Jeudi 24 octobre 2019
Marseille : pourquoi rester ?
M. a 29 ans. Comme de nombreux sans papiers, elle se débrouille avec des petits jobs au noir. Elle a un récépissé et une autorisation de travailler mais son français brin ballant , son absence d’expérience et sa situation la disqualifie auprès des entreprises.
Les particuliers chez qui elle fait des ménages préfèrent la payer sans déclarer. Lorsque j’échange avec elle, elle me raconte qu’elle a reçu un avis d’expulsion. Son propriétaire, un marchand de sommeil assez connu dans le quartier de Noailles, veut la mettre dehors.
5 enfants, un mari malade et une situation administrative compliquée dans un pays dont elle ne parle pas la langue. Après avoir réfléchi à toutes les solutions possibles (logement plus petit, avocat d’association ou autres aides), je finis par oser poser la question qui me brûle les lèvres depuis que je la connais : pourquoi rester dans ces conditions ?
Sa réponse fut sans équivoque. Pour ses enfants. Ici, ils vont à l’école. S’ils sont malades, elle peut les emmener à l’hôpital. Trouver un dentiste ou à minima un semblant de solution. Elle préfère essuyer toutes ces humiliations, se sentir hors-la-loi ou même mendier à la sortie de la mosquée que de rester vivre au pays avec cette « boule dans le ventre ». « La pauvreté n’est douce nulle part », mais elle est plus violente dans un pays ou la classe moyenne n’existe pas. Des femmes comme M. , il y en a des centaines à Marseille.
La révolution du sourire , elles n’y croient plus depuis longtemps. Quand on cherche à les sensibiliser sur l’importance du Hirak, sur la chance incontestable que cela représente pour le pays et l’avenir de leurs enfants, elles restent de marbre.
S. habite à Belsunce, dans un logement encore plus vétuste que celui de M. Quand je lui propose de venir à la manif de dimanche, elle a eu cette phrase qui m’a glacée : « l’avenir de mes enfants, je l’assure en nettoyant les toilettes des personnes qui sont nées au bon endroit ».
Je me suis beaucoup demandée ce qui empêchait le mouvement de prendre dans une ville où les algériens sont 300 000. Les intellectuels et les étudiants sont très optimistes.

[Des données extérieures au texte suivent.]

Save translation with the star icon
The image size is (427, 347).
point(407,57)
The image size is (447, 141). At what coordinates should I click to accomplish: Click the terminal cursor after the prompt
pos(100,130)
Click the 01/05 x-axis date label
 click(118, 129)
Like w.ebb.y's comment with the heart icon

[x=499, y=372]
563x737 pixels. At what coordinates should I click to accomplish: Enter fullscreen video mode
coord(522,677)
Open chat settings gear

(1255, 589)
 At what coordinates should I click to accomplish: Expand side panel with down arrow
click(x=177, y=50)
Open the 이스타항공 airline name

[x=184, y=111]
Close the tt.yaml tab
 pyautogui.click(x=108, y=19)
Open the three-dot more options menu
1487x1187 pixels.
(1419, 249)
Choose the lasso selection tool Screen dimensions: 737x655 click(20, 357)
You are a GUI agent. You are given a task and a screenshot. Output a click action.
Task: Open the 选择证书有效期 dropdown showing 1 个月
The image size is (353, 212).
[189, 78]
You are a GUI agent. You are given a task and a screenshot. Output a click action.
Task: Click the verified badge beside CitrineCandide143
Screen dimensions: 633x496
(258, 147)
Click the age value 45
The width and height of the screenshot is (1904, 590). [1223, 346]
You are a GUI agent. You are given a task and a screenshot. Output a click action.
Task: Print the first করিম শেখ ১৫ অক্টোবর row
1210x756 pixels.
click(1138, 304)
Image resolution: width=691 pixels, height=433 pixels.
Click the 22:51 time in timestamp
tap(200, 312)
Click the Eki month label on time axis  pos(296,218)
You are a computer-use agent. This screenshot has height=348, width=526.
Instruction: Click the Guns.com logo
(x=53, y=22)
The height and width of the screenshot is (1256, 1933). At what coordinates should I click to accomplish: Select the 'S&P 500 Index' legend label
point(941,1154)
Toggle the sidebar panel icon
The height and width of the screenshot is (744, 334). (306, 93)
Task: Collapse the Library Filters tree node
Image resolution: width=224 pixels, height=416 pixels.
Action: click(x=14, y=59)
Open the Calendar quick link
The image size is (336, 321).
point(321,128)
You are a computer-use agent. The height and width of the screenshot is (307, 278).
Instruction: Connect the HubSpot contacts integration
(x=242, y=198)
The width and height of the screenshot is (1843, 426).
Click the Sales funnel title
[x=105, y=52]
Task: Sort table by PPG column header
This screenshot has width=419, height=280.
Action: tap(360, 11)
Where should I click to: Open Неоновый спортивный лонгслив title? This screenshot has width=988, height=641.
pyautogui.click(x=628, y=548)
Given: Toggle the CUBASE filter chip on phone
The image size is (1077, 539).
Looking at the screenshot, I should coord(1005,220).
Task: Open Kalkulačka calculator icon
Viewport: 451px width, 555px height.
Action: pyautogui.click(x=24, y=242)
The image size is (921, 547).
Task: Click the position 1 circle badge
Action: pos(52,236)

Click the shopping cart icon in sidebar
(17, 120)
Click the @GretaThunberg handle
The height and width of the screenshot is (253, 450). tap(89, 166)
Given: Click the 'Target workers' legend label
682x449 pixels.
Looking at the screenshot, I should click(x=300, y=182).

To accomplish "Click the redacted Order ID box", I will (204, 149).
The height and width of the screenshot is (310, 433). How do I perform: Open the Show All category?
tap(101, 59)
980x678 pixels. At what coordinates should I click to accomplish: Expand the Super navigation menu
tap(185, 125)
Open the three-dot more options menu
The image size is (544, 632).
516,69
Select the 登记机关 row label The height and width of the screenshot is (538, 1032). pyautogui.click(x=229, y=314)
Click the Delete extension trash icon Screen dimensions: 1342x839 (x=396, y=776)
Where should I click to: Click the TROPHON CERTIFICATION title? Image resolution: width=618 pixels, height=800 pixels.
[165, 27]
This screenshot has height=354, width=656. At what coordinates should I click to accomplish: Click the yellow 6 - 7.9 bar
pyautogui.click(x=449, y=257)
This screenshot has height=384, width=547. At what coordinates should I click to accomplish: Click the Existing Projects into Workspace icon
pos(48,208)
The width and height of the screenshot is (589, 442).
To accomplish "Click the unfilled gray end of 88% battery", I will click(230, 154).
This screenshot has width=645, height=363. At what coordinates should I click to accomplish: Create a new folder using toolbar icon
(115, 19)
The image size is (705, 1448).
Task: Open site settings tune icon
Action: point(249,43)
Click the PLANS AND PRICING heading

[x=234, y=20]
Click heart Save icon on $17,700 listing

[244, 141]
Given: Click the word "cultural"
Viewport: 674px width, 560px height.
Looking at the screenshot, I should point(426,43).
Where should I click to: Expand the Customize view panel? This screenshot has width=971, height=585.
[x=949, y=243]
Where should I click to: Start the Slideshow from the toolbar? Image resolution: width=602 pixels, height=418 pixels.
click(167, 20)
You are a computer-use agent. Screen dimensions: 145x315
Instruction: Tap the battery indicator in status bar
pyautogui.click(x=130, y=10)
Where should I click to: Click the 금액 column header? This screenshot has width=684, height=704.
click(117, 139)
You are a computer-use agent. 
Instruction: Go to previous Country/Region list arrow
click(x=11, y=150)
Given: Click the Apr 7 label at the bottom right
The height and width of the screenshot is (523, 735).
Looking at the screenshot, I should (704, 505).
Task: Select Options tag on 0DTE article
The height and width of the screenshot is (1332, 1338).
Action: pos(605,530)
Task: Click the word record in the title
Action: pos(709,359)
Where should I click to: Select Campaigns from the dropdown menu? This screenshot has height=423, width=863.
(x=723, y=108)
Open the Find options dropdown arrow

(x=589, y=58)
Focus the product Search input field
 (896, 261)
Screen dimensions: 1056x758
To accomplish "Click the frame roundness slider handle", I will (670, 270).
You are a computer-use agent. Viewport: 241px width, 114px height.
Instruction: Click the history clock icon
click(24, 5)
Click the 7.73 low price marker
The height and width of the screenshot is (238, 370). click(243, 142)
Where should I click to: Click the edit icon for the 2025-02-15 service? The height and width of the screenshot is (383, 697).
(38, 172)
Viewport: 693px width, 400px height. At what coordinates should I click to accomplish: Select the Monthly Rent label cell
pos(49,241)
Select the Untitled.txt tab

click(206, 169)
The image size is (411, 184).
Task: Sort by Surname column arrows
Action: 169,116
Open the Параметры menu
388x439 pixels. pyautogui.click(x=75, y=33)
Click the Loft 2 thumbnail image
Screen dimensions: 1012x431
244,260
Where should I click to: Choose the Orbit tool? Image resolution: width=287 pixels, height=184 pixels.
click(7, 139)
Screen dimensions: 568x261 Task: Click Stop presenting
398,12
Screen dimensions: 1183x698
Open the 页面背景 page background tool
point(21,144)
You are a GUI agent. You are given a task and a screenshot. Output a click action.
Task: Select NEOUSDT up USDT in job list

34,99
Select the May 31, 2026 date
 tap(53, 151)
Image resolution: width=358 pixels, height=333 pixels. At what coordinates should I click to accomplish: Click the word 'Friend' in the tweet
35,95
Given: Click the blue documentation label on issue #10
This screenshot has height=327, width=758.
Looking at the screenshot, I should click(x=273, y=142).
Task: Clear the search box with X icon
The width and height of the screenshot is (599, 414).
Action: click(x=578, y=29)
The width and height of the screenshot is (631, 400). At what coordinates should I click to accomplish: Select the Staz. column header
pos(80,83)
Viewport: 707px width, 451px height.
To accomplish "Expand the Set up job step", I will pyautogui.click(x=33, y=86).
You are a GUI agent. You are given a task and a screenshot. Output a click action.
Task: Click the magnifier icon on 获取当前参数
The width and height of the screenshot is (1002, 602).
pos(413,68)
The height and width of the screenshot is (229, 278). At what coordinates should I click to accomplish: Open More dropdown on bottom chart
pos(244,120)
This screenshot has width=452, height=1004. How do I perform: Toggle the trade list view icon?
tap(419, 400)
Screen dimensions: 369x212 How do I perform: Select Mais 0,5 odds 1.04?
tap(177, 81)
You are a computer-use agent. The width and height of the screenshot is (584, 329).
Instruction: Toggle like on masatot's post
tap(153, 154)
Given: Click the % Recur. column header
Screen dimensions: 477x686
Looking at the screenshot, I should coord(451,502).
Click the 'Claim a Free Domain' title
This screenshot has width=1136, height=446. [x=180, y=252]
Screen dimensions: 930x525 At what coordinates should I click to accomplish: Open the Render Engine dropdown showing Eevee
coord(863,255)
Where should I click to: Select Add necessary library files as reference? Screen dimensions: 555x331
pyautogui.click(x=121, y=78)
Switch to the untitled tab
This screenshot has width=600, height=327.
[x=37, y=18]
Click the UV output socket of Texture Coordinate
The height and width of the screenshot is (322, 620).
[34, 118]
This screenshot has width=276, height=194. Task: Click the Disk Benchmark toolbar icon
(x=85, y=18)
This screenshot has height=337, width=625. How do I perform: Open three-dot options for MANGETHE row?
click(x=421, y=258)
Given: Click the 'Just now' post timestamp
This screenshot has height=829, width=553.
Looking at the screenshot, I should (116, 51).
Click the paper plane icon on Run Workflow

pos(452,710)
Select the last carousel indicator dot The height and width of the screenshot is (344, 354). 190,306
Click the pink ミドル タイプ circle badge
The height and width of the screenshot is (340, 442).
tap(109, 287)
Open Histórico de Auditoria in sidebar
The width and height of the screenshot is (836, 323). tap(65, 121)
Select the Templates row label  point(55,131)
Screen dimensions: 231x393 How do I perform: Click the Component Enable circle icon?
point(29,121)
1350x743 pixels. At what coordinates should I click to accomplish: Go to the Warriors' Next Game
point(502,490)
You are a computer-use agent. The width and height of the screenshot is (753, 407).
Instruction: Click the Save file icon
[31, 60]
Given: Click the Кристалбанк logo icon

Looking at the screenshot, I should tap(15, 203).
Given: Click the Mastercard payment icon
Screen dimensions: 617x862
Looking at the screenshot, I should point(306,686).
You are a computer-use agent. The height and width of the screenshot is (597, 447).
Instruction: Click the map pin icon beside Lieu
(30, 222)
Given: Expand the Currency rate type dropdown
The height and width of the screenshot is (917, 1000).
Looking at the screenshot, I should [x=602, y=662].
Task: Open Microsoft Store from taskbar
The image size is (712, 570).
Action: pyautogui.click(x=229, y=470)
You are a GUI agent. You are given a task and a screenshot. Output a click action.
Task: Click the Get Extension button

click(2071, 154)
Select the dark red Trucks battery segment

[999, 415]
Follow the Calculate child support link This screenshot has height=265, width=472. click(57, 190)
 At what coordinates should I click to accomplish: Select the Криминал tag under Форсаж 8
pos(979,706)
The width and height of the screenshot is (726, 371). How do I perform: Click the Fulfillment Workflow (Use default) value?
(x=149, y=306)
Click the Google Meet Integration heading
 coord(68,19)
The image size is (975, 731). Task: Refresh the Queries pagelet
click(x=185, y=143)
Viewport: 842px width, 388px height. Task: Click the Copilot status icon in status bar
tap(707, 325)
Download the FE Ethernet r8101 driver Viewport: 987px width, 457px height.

C’est une chance énorme et c’est eux qui remplissent les rues d’Alger et de Paris. Mais cet optimisme n’est pas partagé par tous et pour cause. Les personnes qui ont arrêté de se projeter sont nombreuses. La corruption et la pauvreté ont découragé deux générations de personnes encore très marquées par les injustices sociales. Marseille en est un miroir cruel.